> DATASET RECORDS
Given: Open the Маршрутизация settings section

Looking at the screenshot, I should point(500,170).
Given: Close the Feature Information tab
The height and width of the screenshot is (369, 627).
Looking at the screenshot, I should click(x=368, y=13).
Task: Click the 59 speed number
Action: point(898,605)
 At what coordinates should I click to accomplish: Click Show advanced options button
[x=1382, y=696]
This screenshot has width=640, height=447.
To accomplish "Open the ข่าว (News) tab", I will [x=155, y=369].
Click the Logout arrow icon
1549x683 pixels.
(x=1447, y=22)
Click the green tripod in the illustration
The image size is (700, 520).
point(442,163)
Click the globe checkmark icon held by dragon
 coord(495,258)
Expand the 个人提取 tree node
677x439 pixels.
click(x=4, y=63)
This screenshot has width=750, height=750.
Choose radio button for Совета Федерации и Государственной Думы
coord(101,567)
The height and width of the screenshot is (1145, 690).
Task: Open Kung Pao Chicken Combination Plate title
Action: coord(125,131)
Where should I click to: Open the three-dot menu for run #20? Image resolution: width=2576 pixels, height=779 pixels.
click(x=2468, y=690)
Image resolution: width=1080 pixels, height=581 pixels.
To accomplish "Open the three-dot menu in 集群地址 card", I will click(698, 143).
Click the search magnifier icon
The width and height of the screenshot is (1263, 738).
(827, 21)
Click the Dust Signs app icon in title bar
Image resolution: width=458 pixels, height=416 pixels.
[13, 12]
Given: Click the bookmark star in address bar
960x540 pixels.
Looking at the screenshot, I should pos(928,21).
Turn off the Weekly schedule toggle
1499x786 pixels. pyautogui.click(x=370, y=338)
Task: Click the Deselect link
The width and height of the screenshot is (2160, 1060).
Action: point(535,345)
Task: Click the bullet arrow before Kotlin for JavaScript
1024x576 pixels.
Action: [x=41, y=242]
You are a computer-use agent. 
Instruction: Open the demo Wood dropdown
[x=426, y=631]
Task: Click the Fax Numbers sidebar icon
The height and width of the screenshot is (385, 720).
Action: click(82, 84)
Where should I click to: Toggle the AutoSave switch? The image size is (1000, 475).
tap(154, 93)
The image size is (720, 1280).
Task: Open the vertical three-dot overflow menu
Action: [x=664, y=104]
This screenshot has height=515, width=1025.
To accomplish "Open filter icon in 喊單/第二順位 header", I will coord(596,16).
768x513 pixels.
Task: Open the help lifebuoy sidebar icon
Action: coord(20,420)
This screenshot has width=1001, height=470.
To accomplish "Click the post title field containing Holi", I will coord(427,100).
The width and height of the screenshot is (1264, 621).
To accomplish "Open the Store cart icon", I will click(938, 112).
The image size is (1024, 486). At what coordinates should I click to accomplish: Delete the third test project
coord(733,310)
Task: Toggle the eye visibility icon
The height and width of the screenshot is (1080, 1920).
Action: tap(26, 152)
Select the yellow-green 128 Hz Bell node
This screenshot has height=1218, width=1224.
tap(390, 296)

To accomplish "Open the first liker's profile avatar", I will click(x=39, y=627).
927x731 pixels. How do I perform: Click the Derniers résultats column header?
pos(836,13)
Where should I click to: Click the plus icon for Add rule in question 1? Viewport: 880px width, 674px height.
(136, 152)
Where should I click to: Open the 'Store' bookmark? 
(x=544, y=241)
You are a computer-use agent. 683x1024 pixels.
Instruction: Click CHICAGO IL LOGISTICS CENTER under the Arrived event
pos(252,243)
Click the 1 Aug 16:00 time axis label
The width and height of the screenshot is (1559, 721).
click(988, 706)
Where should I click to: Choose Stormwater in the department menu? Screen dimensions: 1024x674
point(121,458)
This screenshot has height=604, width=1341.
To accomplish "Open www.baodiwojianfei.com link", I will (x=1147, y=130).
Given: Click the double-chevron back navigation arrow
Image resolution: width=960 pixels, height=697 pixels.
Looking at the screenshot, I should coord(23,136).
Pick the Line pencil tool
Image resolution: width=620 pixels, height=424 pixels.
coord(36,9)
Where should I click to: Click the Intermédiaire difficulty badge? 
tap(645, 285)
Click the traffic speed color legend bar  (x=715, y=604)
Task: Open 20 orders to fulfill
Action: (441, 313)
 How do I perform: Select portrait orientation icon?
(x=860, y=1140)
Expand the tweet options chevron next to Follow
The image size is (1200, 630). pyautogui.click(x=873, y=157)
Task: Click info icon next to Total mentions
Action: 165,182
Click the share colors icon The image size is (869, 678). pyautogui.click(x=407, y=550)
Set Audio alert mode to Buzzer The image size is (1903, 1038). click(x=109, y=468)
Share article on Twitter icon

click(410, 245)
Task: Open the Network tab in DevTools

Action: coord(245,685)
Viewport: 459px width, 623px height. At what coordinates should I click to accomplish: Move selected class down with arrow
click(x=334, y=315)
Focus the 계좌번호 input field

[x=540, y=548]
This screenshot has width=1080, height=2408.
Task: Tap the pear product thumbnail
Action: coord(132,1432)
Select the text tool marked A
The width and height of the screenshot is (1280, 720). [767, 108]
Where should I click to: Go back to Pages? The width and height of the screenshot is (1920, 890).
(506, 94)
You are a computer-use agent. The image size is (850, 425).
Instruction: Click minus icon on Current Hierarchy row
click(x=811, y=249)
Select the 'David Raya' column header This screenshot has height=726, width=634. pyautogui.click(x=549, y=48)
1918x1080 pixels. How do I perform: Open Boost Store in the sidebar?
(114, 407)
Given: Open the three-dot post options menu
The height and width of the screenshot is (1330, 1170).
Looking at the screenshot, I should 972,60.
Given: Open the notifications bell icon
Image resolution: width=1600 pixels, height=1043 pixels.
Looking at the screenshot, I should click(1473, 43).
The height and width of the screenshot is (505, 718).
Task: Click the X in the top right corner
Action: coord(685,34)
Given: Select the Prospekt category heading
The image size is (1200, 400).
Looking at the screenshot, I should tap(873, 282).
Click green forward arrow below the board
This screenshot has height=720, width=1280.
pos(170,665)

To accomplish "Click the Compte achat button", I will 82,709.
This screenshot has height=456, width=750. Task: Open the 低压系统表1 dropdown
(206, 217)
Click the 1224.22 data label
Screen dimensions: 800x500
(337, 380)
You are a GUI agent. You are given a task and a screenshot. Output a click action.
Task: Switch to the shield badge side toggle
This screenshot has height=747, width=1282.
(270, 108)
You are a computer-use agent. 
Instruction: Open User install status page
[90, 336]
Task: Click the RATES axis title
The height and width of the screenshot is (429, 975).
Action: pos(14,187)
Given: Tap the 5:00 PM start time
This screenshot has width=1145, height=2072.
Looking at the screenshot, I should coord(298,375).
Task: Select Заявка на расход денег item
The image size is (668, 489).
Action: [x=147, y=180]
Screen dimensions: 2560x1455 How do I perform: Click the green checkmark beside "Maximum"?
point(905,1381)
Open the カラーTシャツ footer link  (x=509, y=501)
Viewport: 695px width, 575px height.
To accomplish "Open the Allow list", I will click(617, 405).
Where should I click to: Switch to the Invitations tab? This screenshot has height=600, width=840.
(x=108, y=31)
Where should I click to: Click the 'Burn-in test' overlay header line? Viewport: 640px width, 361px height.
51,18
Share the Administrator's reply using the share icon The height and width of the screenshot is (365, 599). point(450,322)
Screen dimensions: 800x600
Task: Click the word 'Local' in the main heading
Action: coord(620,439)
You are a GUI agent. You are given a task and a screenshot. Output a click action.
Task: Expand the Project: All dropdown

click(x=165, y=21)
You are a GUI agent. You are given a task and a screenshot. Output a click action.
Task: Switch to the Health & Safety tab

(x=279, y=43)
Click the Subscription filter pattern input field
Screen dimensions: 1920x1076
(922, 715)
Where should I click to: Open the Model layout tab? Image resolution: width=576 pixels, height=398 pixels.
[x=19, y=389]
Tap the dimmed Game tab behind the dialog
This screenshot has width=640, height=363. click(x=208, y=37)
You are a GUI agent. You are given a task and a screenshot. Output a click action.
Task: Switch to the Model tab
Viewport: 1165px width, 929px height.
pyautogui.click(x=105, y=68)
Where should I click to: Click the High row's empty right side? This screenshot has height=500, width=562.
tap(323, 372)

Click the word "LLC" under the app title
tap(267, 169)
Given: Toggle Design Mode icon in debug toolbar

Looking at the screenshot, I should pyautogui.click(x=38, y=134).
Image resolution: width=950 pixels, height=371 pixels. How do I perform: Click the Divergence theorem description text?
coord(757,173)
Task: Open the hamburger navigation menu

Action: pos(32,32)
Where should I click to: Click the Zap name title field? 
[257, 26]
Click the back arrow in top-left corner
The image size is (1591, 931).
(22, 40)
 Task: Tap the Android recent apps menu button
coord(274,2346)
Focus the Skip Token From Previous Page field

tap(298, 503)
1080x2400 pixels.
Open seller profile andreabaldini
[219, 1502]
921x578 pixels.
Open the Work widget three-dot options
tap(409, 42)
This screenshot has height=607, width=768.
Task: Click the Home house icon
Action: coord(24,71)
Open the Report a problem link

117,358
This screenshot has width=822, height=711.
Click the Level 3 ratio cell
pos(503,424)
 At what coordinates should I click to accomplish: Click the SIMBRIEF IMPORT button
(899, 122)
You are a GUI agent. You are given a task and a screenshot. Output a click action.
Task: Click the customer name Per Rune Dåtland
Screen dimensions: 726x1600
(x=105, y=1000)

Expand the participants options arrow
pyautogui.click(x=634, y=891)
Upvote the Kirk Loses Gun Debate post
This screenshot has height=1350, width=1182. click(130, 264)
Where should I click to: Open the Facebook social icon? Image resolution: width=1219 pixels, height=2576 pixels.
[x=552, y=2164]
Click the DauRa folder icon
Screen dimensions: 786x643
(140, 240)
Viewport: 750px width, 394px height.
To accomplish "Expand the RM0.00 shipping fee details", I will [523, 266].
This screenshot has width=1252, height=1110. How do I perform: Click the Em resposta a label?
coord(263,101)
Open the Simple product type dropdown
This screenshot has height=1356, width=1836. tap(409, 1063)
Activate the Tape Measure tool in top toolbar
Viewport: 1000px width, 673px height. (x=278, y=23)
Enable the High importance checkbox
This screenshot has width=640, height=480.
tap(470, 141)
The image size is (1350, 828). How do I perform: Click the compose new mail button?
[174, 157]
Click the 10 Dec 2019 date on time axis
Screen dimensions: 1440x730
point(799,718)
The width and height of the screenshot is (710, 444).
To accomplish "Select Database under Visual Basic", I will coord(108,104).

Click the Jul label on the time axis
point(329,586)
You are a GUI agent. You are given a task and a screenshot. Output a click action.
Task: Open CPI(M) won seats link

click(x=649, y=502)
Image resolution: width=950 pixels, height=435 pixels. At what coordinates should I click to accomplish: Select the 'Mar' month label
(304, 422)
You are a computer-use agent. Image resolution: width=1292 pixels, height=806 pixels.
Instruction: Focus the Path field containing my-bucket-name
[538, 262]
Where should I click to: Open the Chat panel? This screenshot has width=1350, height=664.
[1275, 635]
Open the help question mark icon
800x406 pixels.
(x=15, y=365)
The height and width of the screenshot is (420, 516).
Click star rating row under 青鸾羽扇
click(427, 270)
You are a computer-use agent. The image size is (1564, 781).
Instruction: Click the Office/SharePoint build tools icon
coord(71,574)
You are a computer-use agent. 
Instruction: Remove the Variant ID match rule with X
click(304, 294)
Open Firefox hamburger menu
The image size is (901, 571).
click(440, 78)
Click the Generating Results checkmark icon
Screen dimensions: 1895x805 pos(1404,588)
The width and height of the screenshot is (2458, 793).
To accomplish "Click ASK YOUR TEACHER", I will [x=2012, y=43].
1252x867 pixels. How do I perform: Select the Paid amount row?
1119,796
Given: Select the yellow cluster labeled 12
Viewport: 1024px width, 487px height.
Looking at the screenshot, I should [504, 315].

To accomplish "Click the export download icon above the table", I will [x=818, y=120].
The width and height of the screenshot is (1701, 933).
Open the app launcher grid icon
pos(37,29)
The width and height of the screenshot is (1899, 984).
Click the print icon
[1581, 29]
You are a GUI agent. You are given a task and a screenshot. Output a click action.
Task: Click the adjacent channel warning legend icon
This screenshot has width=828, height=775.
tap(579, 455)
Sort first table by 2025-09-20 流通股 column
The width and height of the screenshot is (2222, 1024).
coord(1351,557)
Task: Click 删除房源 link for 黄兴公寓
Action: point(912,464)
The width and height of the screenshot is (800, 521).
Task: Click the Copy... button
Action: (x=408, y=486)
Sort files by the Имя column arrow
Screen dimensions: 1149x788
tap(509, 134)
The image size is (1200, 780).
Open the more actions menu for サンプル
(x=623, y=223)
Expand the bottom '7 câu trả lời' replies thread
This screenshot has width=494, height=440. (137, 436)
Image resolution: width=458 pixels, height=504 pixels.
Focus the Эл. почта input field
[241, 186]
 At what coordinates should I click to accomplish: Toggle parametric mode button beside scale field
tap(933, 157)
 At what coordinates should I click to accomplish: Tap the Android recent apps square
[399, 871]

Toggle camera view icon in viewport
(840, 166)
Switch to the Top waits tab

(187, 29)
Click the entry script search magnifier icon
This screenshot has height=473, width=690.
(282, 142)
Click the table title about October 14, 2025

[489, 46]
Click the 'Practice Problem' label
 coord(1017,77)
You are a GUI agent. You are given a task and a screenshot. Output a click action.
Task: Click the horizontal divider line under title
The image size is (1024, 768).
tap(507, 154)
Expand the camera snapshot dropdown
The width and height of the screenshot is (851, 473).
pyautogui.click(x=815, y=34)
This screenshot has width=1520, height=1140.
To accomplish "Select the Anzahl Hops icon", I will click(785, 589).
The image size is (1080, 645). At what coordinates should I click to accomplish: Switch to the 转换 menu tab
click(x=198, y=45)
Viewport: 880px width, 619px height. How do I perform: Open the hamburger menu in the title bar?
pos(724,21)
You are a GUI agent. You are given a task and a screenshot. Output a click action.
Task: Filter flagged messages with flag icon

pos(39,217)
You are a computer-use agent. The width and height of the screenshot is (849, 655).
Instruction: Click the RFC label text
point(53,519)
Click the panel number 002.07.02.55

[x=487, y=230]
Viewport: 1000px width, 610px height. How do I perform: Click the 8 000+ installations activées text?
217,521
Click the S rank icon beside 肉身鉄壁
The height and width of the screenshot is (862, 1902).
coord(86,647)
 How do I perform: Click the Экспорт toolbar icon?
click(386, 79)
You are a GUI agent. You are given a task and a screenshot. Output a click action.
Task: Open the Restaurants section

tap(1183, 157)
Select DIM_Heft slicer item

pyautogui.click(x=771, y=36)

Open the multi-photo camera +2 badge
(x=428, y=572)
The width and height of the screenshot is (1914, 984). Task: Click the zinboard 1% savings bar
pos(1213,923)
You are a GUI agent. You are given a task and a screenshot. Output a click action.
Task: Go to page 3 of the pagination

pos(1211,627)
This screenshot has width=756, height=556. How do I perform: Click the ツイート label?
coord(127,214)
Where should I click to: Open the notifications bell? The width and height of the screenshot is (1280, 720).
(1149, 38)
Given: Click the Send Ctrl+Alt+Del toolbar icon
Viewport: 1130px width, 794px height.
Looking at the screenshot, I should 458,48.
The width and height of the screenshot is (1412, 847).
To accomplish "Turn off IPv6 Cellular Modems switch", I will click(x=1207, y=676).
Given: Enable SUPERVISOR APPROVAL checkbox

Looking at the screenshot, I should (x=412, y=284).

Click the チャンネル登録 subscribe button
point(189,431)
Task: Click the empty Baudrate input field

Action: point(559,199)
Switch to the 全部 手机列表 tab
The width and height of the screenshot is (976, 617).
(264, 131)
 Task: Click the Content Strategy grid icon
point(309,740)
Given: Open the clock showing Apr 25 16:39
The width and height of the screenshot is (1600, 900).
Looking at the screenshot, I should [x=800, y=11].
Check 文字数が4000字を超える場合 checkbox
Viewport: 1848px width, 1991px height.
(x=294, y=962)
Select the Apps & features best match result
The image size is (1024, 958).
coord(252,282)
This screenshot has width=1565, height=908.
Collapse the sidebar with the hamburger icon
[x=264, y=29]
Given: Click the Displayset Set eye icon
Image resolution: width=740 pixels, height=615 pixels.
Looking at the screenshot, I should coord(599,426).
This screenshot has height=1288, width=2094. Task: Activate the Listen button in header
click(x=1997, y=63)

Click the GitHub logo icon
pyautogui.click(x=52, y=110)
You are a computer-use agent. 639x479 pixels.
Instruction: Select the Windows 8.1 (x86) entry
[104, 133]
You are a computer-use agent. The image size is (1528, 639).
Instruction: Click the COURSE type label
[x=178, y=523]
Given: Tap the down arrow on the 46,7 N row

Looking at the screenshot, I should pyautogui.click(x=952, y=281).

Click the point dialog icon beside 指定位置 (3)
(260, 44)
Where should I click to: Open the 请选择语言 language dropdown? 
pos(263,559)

> REQUIRED WORK
Each line of the listing that contains the word "yellow" must be copied.

> WRITTEN ANSWER
Select the yellow-green 128 Hz Bell node
Given: Select the yellow cluster labeled 12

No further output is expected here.